WORK ORDER - Please restate the listing below in full, word for word.

EXERCISE MATERIALS -

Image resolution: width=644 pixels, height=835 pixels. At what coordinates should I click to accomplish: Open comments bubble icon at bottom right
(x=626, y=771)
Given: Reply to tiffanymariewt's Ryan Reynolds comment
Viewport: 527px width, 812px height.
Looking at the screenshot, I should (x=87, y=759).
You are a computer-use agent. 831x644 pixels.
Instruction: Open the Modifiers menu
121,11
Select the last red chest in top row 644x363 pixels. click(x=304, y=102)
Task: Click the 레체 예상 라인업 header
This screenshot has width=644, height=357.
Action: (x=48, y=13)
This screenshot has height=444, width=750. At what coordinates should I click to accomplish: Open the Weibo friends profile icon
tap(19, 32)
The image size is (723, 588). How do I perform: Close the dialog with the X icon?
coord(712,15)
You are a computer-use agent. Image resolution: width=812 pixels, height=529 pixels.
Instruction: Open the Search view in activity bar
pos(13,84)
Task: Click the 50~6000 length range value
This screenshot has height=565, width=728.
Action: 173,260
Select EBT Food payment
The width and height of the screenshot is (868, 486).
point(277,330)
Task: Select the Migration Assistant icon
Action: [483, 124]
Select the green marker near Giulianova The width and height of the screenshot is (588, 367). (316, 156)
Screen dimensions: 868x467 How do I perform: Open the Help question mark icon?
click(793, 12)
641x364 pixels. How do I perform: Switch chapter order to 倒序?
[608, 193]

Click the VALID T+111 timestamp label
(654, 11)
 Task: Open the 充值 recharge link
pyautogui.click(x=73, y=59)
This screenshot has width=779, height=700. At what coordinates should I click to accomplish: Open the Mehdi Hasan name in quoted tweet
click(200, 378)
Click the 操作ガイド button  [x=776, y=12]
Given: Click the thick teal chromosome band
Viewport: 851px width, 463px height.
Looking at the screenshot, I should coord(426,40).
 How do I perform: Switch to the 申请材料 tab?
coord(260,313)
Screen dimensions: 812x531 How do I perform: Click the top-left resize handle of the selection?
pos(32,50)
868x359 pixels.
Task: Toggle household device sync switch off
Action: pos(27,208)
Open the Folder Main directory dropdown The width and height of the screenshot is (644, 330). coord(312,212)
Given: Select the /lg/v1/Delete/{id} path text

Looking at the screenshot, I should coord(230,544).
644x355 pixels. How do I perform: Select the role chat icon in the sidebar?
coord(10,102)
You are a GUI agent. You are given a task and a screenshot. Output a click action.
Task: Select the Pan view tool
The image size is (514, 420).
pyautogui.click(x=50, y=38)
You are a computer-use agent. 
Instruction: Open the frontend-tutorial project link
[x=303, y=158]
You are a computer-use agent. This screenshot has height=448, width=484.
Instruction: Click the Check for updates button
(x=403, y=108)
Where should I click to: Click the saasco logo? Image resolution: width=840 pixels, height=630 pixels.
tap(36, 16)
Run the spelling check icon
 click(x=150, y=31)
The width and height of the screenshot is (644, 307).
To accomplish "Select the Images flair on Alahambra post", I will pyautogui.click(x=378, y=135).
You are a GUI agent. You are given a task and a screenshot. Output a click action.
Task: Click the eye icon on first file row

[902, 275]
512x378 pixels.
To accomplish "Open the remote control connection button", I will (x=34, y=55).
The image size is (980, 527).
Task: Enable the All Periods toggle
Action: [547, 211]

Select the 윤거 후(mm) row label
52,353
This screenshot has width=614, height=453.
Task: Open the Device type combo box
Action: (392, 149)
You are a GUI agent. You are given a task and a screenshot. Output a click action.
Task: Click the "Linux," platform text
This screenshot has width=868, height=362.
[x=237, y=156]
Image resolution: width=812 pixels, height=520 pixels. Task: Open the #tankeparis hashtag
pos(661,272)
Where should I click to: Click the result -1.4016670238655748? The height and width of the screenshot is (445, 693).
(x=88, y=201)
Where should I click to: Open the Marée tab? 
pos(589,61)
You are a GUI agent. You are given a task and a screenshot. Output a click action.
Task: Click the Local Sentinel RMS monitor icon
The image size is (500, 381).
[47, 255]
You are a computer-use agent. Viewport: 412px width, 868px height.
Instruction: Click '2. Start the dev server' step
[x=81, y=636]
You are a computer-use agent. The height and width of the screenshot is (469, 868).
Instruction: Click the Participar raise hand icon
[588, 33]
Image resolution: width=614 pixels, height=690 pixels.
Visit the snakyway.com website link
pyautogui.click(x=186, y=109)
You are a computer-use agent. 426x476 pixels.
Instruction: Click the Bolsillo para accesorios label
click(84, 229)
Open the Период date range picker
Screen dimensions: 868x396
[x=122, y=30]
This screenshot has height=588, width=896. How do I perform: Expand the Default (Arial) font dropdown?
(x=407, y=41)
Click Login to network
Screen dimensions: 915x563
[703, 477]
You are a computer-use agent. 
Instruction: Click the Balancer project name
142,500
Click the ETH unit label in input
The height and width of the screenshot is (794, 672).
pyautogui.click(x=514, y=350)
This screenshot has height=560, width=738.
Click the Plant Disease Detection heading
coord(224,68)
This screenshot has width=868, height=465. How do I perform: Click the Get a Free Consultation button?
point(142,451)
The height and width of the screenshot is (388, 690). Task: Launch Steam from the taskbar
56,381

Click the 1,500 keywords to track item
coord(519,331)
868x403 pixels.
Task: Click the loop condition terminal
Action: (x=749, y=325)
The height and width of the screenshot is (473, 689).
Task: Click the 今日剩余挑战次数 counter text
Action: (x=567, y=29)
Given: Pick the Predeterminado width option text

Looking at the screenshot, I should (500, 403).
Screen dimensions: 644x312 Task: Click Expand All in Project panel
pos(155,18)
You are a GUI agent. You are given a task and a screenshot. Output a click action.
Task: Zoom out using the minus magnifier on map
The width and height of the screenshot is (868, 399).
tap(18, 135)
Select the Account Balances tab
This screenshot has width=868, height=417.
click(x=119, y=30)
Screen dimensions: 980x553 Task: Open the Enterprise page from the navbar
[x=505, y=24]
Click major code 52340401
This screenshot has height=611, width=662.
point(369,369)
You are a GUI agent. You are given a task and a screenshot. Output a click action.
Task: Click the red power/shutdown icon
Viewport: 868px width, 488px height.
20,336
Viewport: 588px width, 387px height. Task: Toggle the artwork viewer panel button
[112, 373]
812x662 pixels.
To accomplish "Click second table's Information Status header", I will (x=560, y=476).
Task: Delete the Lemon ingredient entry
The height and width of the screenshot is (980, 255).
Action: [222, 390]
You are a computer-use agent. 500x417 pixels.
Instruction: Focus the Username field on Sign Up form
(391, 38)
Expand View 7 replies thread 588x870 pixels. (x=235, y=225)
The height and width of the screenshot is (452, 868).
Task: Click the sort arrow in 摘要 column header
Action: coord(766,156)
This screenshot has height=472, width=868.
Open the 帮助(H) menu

SOLUTION TO THIS PROBLEM -
Image resolution: width=644 pixels, height=835 pixels. At what coordinates should I click to accomplish: Open comments bubble icon at bottom right
(x=626, y=771)
Given: Reply to tiffanymariewt's Ryan Reynolds comment
Viewport: 527px width, 812px height.
Looking at the screenshot, I should (x=87, y=759).
You are a computer-use agent. 831x644 pixels.
Instruction: Open the Modifiers menu
121,11
Select the last red chest in top row 644x363 pixels. click(x=304, y=102)
Task: Click the 레체 예상 라인업 header
This screenshot has width=644, height=357.
Action: (x=48, y=13)
This screenshot has height=444, width=750. At what coordinates should I click to accomplish: Open the Weibo friends profile icon
tap(19, 32)
The image size is (723, 588). How do I perform: Close the dialog with the X icon?
coord(712,15)
You are a computer-use agent. Image resolution: width=812 pixels, height=529 pixels.
Instruction: Open the Search view in activity bar
pos(13,84)
Task: Click the 50~6000 length range value
This screenshot has height=565, width=728.
Action: 173,260
Select EBT Food payment
The width and height of the screenshot is (868, 486).
point(277,330)
Task: Select the Migration Assistant icon
Action: [483, 124]
Select the green marker near Giulianova The width and height of the screenshot is (588, 367). (316, 156)
Screen dimensions: 868x467 How do I perform: Open the Help question mark icon?
click(793, 12)
641x364 pixels. How do I perform: Switch chapter order to 倒序?
[608, 193]

Click the VALID T+111 timestamp label
(654, 11)
 Task: Open the 充值 recharge link
pyautogui.click(x=73, y=59)
This screenshot has width=779, height=700. At what coordinates should I click to accomplish: Open the Mehdi Hasan name in quoted tweet
click(200, 378)
Click the 操作ガイド button  [x=776, y=12]
Given: Click the thick teal chromosome band
Viewport: 851px width, 463px height.
Looking at the screenshot, I should coord(426,40).
 How do I perform: Switch to the 申请材料 tab?
coord(260,313)
Screen dimensions: 812x531 How do I perform: Click the top-left resize handle of the selection?
pos(32,50)
868x359 pixels.
Task: Toggle household device sync switch off
Action: pos(27,208)
Open the Folder Main directory dropdown The width and height of the screenshot is (644, 330). coord(312,212)
Given: Select the /lg/v1/Delete/{id} path text

Looking at the screenshot, I should coord(230,544).
644x355 pixels. How do I perform: Select the role chat icon in the sidebar?
coord(10,102)
You are a GUI agent. You are given a task and a screenshot. Output a click action.
Task: Select the Pan view tool
The image size is (514, 420).
pyautogui.click(x=50, y=38)
You are a computer-use agent. 
Instruction: Open the frontend-tutorial project link
[x=303, y=158]
You are a computer-use agent. This screenshot has height=448, width=484.
Instruction: Click the Check for updates button
(x=403, y=108)
Where should I click to: Click the saasco logo? Image resolution: width=840 pixels, height=630 pixels.
tap(36, 16)
Run the spelling check icon
 click(x=150, y=31)
The width and height of the screenshot is (644, 307).
To accomplish "Select the Images flair on Alahambra post", I will pyautogui.click(x=378, y=135).
You are a GUI agent. You are given a task and a screenshot. Output a click action.
Task: Click the eye icon on first file row

[902, 275]
512x378 pixels.
To accomplish "Open the remote control connection button", I will (x=34, y=55).
The image size is (980, 527).
Task: Enable the All Periods toggle
Action: [547, 211]

Select the 윤거 후(mm) row label
52,353
This screenshot has width=614, height=453.
Task: Open the Device type combo box
Action: (392, 149)
You are a GUI agent. You are given a task and a screenshot. Output a click action.
Task: Click the "Linux," platform text
This screenshot has width=868, height=362.
[x=237, y=156]
Image resolution: width=812 pixels, height=520 pixels. Task: Open the #tankeparis hashtag
pos(661,272)
Where should I click to: Click the result -1.4016670238655748? The height and width of the screenshot is (445, 693).
(x=88, y=201)
Where should I click to: Open the Marée tab? 
pos(589,61)
You are a GUI agent. You are given a task and a screenshot. Output a click action.
Task: Click the Local Sentinel RMS monitor icon
The image size is (500, 381).
[47, 255]
You are a computer-use agent. Viewport: 412px width, 868px height.
Instruction: Click '2. Start the dev server' step
[x=81, y=636]
You are a computer-use agent. The height and width of the screenshot is (469, 868).
Instruction: Click the Participar raise hand icon
[588, 33]
Image resolution: width=614 pixels, height=690 pixels.
Visit the snakyway.com website link
pyautogui.click(x=186, y=109)
You are a computer-use agent. 426x476 pixels.
Instruction: Click the Bolsillo para accesorios label
click(84, 229)
Open the Период date range picker
Screen dimensions: 868x396
[x=122, y=30]
This screenshot has height=588, width=896. How do I perform: Expand the Default (Arial) font dropdown?
(x=407, y=41)
Click Login to network
Screen dimensions: 915x563
[703, 477]
You are a computer-use agent. 
Instruction: Click the Balancer project name
142,500
Click the ETH unit label in input
The height and width of the screenshot is (794, 672).
pyautogui.click(x=514, y=350)
This screenshot has height=560, width=738.
Click the Plant Disease Detection heading
coord(224,68)
This screenshot has width=868, height=465. How do I perform: Click the Get a Free Consultation button?
point(142,451)
The height and width of the screenshot is (388, 690). Task: Launch Steam from the taskbar
56,381

Click the 1,500 keywords to track item
coord(519,331)
868x403 pixels.
Task: Click the loop condition terminal
Action: (x=749, y=325)
The height and width of the screenshot is (473, 689).
Task: Click the 今日剩余挑战次数 counter text
Action: (x=567, y=29)
Given: Pick the Predeterminado width option text

Looking at the screenshot, I should (500, 403).
Screen dimensions: 644x312 Task: Click Expand All in Project panel
pos(155,18)
You are a GUI agent. You are given a task and a screenshot. Output a click action.
Task: Zoom out using the minus magnifier on map
The width and height of the screenshot is (868, 399).
tap(18, 135)
Select the Account Balances tab
This screenshot has width=868, height=417.
click(x=119, y=30)
Screen dimensions: 980x553 Task: Open the Enterprise page from the navbar
[x=505, y=24]
Click major code 52340401
This screenshot has height=611, width=662.
point(369,369)
You are a GUI agent. You are given a task and a screenshot. Output a click action.
Task: Click the red power/shutdown icon
Viewport: 868px width, 488px height.
20,336
Viewport: 588px width, 387px height. Task: Toggle the artwork viewer panel button
[112, 373]
812x662 pixels.
To accomplish "Click second table's Information Status header", I will (x=560, y=476).
Task: Delete the Lemon ingredient entry
The height and width of the screenshot is (980, 255).
Action: [222, 390]
You are a computer-use agent. 500x417 pixels.
Instruction: Focus the Username field on Sign Up form
(391, 38)
Expand View 7 replies thread 588x870 pixels. (x=235, y=225)
The height and width of the screenshot is (452, 868).
Task: Click the sort arrow in 摘要 column header
Action: coord(766,156)
This screenshot has height=472, width=868.
Open the 帮助(H) menu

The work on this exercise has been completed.